Raubzüge der Wikinger


Hausarbeit, 2001
12 Seiten, Note: sehr gut

Leseprobe

Inhaltsverzeichnis

I. Einleitung

II. Probleme des archäologischen Nachweises

III. Heimgesuchte Gebiete

IV. Taktische Konzepte bei Raubzügen

V. Die Raubzüge – ein Überblick

VI. Zusammenfassung

VII. Literatur

I. Einleitung

Die Raubzüge der Wikinger sind sicherlich eines der interessantesten und zugleich blutigsten Kapitel in der Geschichte des Mittelalters und prägten den Begriff der Wikinger-zeit. Dieser Zeitraum erstreckt sich vom ausgehenden 8. Jahrhundert bis in die zweite Hälfte des 11. Jahrhunderts. Genauer wird die Wikingerzeit auf die Jahre zwischen dem ersten in historischen Quellen erwähnten Angriff 789 auf Portland in Wessex und der Eroberung Englands durch Wilhelm den Eroberer 1066 festgelegt.[1]
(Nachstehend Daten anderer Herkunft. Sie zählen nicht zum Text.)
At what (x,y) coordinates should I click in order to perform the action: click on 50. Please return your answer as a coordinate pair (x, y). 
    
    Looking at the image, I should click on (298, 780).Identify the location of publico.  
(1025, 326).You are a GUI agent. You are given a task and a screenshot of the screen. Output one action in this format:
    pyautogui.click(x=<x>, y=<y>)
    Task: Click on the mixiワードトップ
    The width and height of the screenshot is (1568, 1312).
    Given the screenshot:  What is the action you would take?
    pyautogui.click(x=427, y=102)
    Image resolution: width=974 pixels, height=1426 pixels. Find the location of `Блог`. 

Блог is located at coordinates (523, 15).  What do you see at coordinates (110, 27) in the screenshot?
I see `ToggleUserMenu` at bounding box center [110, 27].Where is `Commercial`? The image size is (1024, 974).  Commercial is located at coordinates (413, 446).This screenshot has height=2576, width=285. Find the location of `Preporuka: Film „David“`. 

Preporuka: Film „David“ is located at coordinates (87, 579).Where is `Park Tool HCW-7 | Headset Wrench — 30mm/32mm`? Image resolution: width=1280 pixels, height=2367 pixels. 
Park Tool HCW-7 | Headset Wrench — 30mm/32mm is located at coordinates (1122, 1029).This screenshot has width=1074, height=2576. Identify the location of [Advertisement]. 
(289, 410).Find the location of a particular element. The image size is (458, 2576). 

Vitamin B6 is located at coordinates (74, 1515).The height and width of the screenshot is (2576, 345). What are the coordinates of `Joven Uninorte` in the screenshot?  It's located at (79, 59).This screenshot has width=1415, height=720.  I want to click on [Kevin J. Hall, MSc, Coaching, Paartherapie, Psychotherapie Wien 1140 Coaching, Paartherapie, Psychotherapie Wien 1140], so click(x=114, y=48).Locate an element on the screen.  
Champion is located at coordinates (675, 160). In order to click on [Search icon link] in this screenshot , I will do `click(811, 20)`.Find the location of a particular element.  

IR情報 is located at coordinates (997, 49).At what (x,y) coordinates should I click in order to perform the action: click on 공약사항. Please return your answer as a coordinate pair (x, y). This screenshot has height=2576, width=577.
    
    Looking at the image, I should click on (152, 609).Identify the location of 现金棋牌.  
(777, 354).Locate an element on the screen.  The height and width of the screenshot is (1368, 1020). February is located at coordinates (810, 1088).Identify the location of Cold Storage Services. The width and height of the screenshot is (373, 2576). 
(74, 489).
Woher aber stammt der Begriff Wikinger? Hierzu gibt es eine Vielzahl von Ansätzen. So wird von einigen angenommen, Wikinger leite sich von der nordischen Endung vik = Kampf ab, was zwar die Sache treffen könnte, aber in phonetischer Hinsicht nicht plausibel erscheint. Ebenso wird das nordische Wort vig = Bucht als Ursprung genannt. Demnach würde „Wikinger“ einen Seeräuber bezeichnen, der seinen Opfern in einer Bucht auflauert, einen Buchtbewohner. Dies aber wäre kein Charakteristikum von Wikingern, denn alle Seefahrer halten sich zeitweise dort auf. Auch wurde versucht, den Begriff „Wikinger“ von der norwegischen Landschaft Vik her zu erklären, so daß ein Wikinger einfach jemand war, der aus Vik stammte. Die sicherlich plausibelste Erklärung bietet die Bedeutung von viking als einem Seekrieger, der sich auf langer Fahrt von der Heimat wegbegibt. Eine Übersetzung, die nicht nur im nordischen Sprachkreis benutzt wurde, sondern auch in anderen Quellen bezeugt ist. Wikinger sind somit keine ethnische Gruppe, sondern ist ein Sammelbegriff für Skandinavier, die sich auf Beutezug außer Landes befanden.[2]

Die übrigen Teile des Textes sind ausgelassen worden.